Le fermier, le Chien et le Renard

Le Loup et le Renard sont d’étranges voisins :

Je ne bâtirai point autour de leur demeure.
Ce dernier guettait à toute heure
Les poules d’un Fermier ; et quoique des plus fins,
Il n’avait pu donner d’atteinte à la volaille.
D’une part l’appétit, de l’autre le danger,
N’étaient pas au compère un embarras léger.
Hé quoi, dit-il, cette canaille,
Se moque impunément de moi ?

Je vais, je viens, je me travaille,

J’imagine cent tours ; le rustre, en paix chez-soi,
Vous fait argent de tout, convertit en monnaie,
Ses chapons, sa poulaille ; il en a même au croc :
Et moi maître passé, quand j’attrape un vieux coq,
Je suis au comble de la joie !
Pourquoi sire Jupin m’a-t-il donc appelé
Au métier de Renard ? Je jure les puissances
De l’Olympe et du Styx, il en sera parlé.

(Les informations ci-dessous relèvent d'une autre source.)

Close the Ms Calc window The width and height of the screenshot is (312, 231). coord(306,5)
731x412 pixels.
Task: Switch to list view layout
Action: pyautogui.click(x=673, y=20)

Roulant en son cœur ces vengeances,

Il choisit une nuit libérale en pavots :
Chacun était plongé dans un profond repos ;
Le Maître du logis, les valets, le chien même,
Poules, poulets, chapons, tout dormait. Le Fermier,
Laissant ouvert son poulailler,
Commit une sottise extrême.
Le voleur tourne tant qu’il entre au lieu guetté ;
Le dépeuple, remplit de meurtres la cité :

Les marques de sa cruauté,

Parurent avec l’Aube : on vit un étalage
De corps sanglants, et de carnage.
Peu s’en fallut que le Soleil
Ne rebroussât d’horreur vers le manoir liquide.
Tel, et d’un spectacle pareil,
Apollon irrité contre le fier Atride
Joncha son camp de morts : on vit presque détruit
L’ost des Grecs, et ce fut l’ouvrage d’une nuit.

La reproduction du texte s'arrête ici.